Injuries Disturbingly Too Common for Those Arrested in Baltimore

By Michael Nam

The death of Freddie Gray stirred up numerous stories of police abuse and brutality in Baltimore. With criminal charges pending for the six officers involved and a federal civil rights investigation of the Baltimore Police Department, the Baltimore Sun reports additional findings of a disturbing pattern of behavior by local law enforcement.

According to the newspaper, between June 2012 and April 2015, Baltimore City Detention Center rejected the intake of almost 2,600 people in police custody due to numerous medical and health issues:

In those records, intake officers in Central Booking noted a wide variety of injuries, including fractured bones, facial trauma and hypertension. Of the detainees denied entry, 123 had visible head injuries, the third most common medical problem cited by jail officials, records show.

In light of an earlier investigation by the Baltimore Sun, where it was revealed that the city has given approximately $5.7 million in payouts over police brutality lawsuits, the information is quite damning as to how detainees are treated by police, whether intentionally or by negligence.

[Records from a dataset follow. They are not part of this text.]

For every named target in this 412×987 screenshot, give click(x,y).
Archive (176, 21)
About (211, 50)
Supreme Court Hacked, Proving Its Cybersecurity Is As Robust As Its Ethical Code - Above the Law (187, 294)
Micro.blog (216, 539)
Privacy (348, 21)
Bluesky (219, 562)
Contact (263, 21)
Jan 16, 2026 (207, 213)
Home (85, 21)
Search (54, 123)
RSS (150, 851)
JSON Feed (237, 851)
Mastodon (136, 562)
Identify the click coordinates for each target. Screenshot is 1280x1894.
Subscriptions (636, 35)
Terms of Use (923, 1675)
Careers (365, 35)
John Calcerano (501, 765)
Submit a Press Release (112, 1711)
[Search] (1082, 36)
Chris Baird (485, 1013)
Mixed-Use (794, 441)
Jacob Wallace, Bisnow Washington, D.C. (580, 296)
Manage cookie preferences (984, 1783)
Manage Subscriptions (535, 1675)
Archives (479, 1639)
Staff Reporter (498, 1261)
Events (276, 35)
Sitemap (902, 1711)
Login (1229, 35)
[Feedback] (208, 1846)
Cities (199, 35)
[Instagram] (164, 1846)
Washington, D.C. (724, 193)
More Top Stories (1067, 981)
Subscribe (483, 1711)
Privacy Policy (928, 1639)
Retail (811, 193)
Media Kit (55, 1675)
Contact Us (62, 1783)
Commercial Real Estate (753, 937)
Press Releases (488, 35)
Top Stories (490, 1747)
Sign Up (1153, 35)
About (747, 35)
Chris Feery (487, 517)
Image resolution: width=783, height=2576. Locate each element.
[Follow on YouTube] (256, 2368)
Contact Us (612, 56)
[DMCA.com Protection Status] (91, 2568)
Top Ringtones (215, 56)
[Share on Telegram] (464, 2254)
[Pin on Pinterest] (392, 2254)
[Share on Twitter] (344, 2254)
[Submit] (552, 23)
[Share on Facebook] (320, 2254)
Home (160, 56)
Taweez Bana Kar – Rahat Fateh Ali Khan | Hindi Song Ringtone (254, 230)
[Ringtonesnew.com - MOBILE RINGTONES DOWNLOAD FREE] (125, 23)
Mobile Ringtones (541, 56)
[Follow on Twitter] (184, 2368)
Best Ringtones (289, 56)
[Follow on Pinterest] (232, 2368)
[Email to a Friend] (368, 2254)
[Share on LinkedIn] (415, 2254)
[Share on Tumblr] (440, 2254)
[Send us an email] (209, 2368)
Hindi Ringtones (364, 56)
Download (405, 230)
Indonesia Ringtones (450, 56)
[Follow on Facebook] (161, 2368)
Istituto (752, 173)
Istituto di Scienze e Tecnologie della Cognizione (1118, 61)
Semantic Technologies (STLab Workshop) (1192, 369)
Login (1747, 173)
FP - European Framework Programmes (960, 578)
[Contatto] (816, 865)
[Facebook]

The injuries Freddie Gray sustained to his spine may also be consistent with the practice known as the “rough ride,” a tactic that can brutalize a suspect in the back of a police van where the steel interiors and a lack of harnessing can cause numerous injuries. The Baltimore Sun also discovered that most local police vans don’t even come with seatbelts:

The reviews by the Howard and Baltimore County police departments come as a survey by The Baltimore Sun found that prisoner transport vans used by county law enforcement agencies generally are not equipped with seat belts.

City officers involved in Gray’s arrest are accused of violating department policy by not placing him in a seat belt. Gray suffered a fatal spinal injury while unrestrained in the van, according to Baltimore State’s Attorney Marilyn Mosby.

The paper’s investigations also note that the issue of detainees being denied medical care could be attributed to ignorance and lack of training as opposed to just cruel behavior.

However, even with the gray area of what responsibilities the police have to assess a health emergency for people in custody, the pattern emerging in Baltimore shows far too many instances of intentional, police-inflicted injuries. In the case of Freddie Gray, the state’s attorney’s criminal case is based on the intentional abuse of the deceased. First, police restrained Gray with handcuffs behind his back when they placed him in the police van; later, they ignored his requests for medical assistance multiple times during a suspiciously lengthy ride to the precinct.

The stakes are immensely high in rooting out the complex issues that lead to police violence, particularly as a discriminatory practice. As Attorney General Loretta Lynch noted, the unrest in Baltimore and the arrest of the six officers charged in his death has led to a “serious erosion of public trust.”